SWIM NEMO, SWIM !
So, how about some real Chinese dumplings?
The ingredient list is rather long but you’ll get the taste of ‘authentic’. Short cuts are available on this site (search ‘Asian dumplings’)
1 pack dumpling wrappers (or make your own : https://combisteamcooking.com.au/?s=dumpling)
250g regular minced pork
6 prawns, raw & diced
3-4 shiitake mushrooms (preferably dried – soak & dice)

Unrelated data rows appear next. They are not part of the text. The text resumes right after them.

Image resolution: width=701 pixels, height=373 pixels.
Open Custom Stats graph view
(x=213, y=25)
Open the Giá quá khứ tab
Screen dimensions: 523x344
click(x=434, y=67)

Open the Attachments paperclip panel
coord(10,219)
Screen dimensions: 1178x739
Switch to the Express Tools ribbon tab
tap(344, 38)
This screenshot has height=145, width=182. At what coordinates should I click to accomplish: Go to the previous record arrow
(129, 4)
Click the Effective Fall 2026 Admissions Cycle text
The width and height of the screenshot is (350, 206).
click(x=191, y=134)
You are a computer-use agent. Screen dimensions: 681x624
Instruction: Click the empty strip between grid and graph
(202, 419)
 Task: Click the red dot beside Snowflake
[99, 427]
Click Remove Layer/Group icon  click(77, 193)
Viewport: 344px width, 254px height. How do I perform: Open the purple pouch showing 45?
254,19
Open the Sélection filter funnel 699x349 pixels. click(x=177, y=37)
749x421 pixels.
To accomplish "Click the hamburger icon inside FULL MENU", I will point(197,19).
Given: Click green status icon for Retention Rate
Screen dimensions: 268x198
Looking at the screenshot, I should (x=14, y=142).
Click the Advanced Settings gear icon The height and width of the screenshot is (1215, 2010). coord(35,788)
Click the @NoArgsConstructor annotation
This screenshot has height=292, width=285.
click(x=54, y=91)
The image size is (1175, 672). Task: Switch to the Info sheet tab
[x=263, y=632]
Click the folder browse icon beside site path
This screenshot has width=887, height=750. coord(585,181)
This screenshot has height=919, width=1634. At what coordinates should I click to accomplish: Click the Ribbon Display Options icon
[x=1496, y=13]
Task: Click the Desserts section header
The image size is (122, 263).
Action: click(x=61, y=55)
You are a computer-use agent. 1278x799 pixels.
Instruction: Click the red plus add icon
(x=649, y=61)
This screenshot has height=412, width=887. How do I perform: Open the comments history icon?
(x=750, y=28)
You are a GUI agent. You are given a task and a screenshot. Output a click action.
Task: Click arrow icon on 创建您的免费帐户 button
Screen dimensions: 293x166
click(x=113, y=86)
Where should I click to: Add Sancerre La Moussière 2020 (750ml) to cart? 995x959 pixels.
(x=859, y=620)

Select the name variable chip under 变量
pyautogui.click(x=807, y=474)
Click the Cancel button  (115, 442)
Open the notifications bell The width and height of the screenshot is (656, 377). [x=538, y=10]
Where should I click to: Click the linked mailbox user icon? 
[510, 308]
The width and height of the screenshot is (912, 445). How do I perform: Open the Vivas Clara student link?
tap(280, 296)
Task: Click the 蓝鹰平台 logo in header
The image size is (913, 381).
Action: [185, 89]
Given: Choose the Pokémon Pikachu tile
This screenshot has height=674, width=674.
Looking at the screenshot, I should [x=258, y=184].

2 stalks green onions (diced)
2 leaves cabbage (diced)
1/2 teaspoon grated ginger
1 teaspoon fish sauce (or salt)
1 tablespoon sugar
1 tablespoon soy sauce
1 tablespoon Chinese wine (or Sake, white wine or vinegar)
1 tablespoon sesame oil
1 tablespoon corn flour
- Put on disposable gloves and massage mix well
- Let sit in fridge for 30 mins (or save for next day)
- Use a small ice cream scoop and place a dollop onto the center of the wrapper
- Wet perimeter of dumpling and fold (make fun folds!)
- Steam 100c for 12 mins (prettier if you lightly brush on some sesame oil and let dumplings sit on whole chinese cabbage leaves)
- Serve with a soy+ sweet chilli dipping sauce
Totally freezable. If frozen, steam for 15 mins.